Since 2013, the number of bitcoin held by addresses with a minimum of one and 0.1 bitcoin more than doubled, from 15% to over 30%. At its peak, the amount of bitcoin volume held by addresses with at least one BTC was almost 45% of the total volume of bitcoin held by addresses with no less than 1,000 BTC. Interestingly, this top coincided with the BTC/USD all-time high.
In sum, the Cantillon Effect in the Bitcoin network is precisely the opposite to traditional currency networks: because no one can dilute your position by increasing the total currency supply (without a public minting schedule), your bitcoin isn’t losing value.

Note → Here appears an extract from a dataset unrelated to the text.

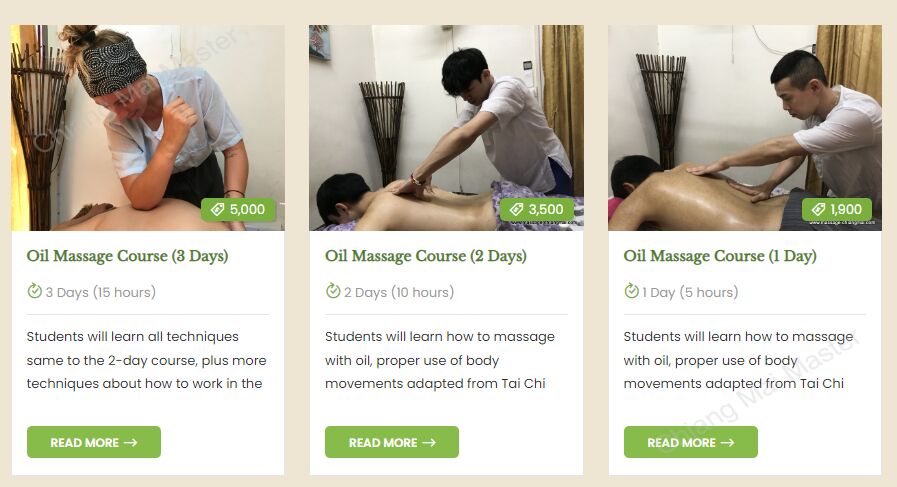Click the 5,000 price tag icon
This screenshot has width=897, height=487.
point(217,209)
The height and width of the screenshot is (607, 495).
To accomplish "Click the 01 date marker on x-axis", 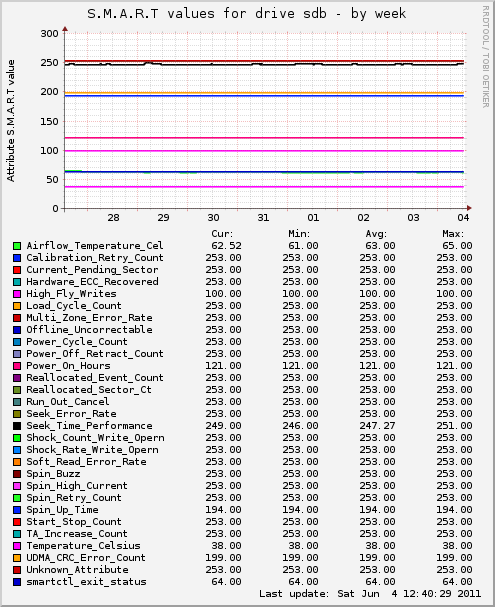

Therefore, the satoshis you hold will never be diluted. This means the Cantillon Effect disappears with Bitcoin since no one can allocate extra currency, not planned in the protocol, to be minted and given to a group of people or companies. Bitcoin can only be minted the hard way: by producing valid proof-of-work.
Essentially, Bitcoin’s greatest innovation was to completely separate money production from central banks and states. Perhaps, that was the greatest achievement of the century.
Before we conclude this piece, it’s important to underline a key message recently shared by Ray Dalio, CEO of Bridgewater Associates.
In one of his latest interviews, Dalio mentions a key aspect most people tend to forget, that technology changes at a much faster pace than human behaviour, morals and values. Hence, the seemingly long time it takes for a technology such as Bitcoin to get massively adopted.
Think of the most important technologies developed to date. Think of the somewhat distant past.
The fact of the matter is only when humankind separated the church from the state, by inventing the printing press, we were able to kick-start the enlightened ages. Before that, science was virtually non existent and publications were dominated by the clergy.
The same logic can be applied to currency. While it remains linked to central powers, the ability for humans to truly be free will always be limited. Only when we accept, as a global species, that money should be decentralized and not linked to central institutions, can we perhaps dream of giving people an easy way to accumulate wealth across generations.
Bitcoin, being a digital hard-money native asset, fixes this problem. It takes away the ability of any government or central power to easily coerce their population by destroying local purchasing power.
If people can easily opt out of the system, with a few clicks, then digital gold is, de facto, born.
What’s the point of storing wealth in an inflationary currency, when there’s a hard-money digital asset you can own, just a few clicks away, that will most likely protect your hard-earned money in the long term?
In our humble opinion, there is a chance for Bitcoin to be the spark that lights up the movement against state-controlled currencies. Each and every year that Bitcoin survives against attacks, be it a bug, a malicious actor or even regulatory bodies, the likelihood it will continue to exist increases.
Therefore, Bitcoin could be the main driver for a global hard money economy.